Bilibili's Saber Real-Time Computing Platform: Architecture, Challenges, and AI Integration

Introduction

This article, authored by Zheng Zhisheng of Bilibili, introduces the real‑time computing platform Saber, built to address the diverse real‑time processing needs across Bilibili's business units, including AI recommendation, user growth analysis, and BI tasks.

1. Pain Points of Real‑Time Computing

Business teams face high development barriers due to varied languages and frameworks, leading to difficult management and maintenance. High operational costs arise from unstable Spark/YARN clusters and lack of unified monitoring, while AI‑driven real‑time scenarios demand low‑latency, reliable pipelines.

2. Requirements for a New Platform

Provide SQL‑based programming (BSQL) extending Flink SQL.

Support DAG drag‑and‑drop as well as native Jar development.

Offer integrated job management and operations.

3. Apache Flink‑Based Streaming Platform

The platform consists of real‑time transmission and computation layers, unified metadata, lineage, permission, and job‑operation management. Transmission ingests data from APP logs, DB binlogs, and system logs into Kafka or HDFS. Computation uses BSQL on top of Flink, scheduled by YARN.

4. Platform Architecture Evolution

4.1 Platform Architecture The platform integrates transmission, computation, metadata, and operations. Flink runs in a pool, supporting various dimension tables (MySQL, Redis, HBase) and state stores (RocksDB, MapDB, Redis). Data flows from BSQL to sinks such as Kafka, HBase, ES, MySQL, TiDB.

4.2 Development Architecture Design

Top layer: Saber‑Streamer for job submission and API management.

BSQL layer: SQL extension, custom operators.

Runtime layer: manages engine jobs (Spark Streaming, later Flink).

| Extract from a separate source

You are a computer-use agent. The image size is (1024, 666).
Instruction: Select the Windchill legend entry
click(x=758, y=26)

State storage layer: metrics and monitoring.

4.3 Design Principles

Abstract streaming workflows.

Enforce schema completeness.

Provide a generic BSQL parsing layer.

Improve engineering efficiency.

5. Streaming Workflows and BSQL

Streaming workflows consist of Source → Transform (DAG) → Sink. BSQL builds on this, handling DDL extensions, data skew mitigation (bucket + hash), and approximate distinct counts using Redis HyperLogLog.

6. AI Case Study

AI pipelines require both offline and online training. Real‑time feature generation and label joins are performed via Saber‑BSQL, addressing data timeliness, engineering quality, and efficiency challenges.

7. SJoin (Streaming Join) Engineering

High‑throughput joins (e.g., feed vs. click streams) generate massive state and timer pressure. Optimizations include a custom PersistentTimerManager (disk‑spilled timers), RocksDB‑based timers, and Redis for ValueState. SQL syntax was extended to express delayed window joins.

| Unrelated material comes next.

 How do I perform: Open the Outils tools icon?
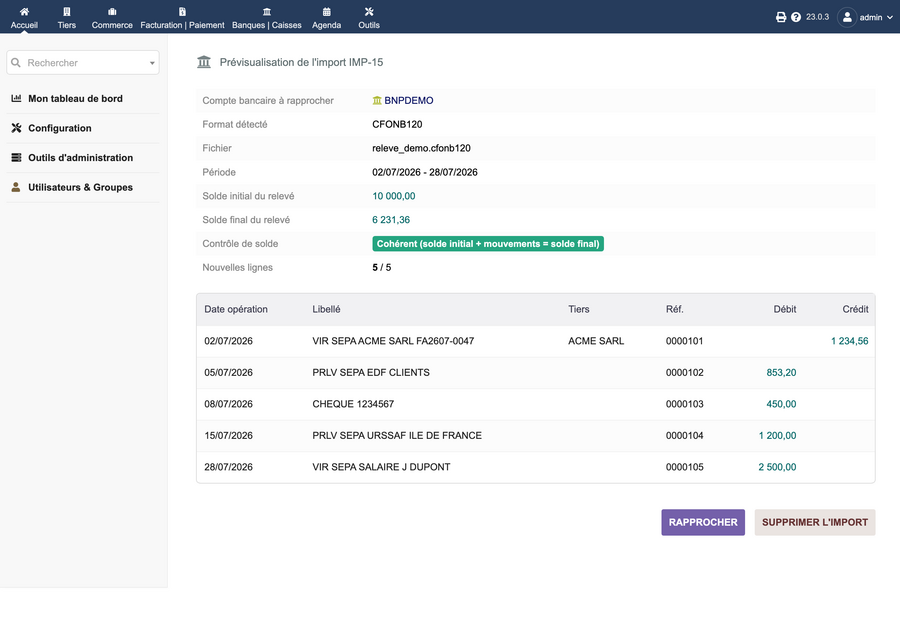coord(368,11)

8. DJoin (Dimension Table Join) Engineering

Dimension tables vary in size and update frequency. Small tables use Redis; large tables use HBase with dual‑cluster high‑availability, bulk‑load, and Hystrix for circuit‑breaking. SQL extensions enable batch key extraction and async I/O for efficient joins.

9. Future Directions

Enhance Saber IDE with version control, task debugging, resource management, and SLA‑based operations.

Advance AI capabilities: experiment‑driven SQL pipelines, unified batch/stream SQL, model evaluation, and alerting.

Continue to improve real‑time feature engineering and multi‑feature composition.

In summary, the Saber platform unifies real‑time data ingestion, processing, and AI model training on top of Apache Flink, offering SQL‑centric development, DAG visual programming, and robust operational tooling to meet Bilibili's large‑scale streaming requirements.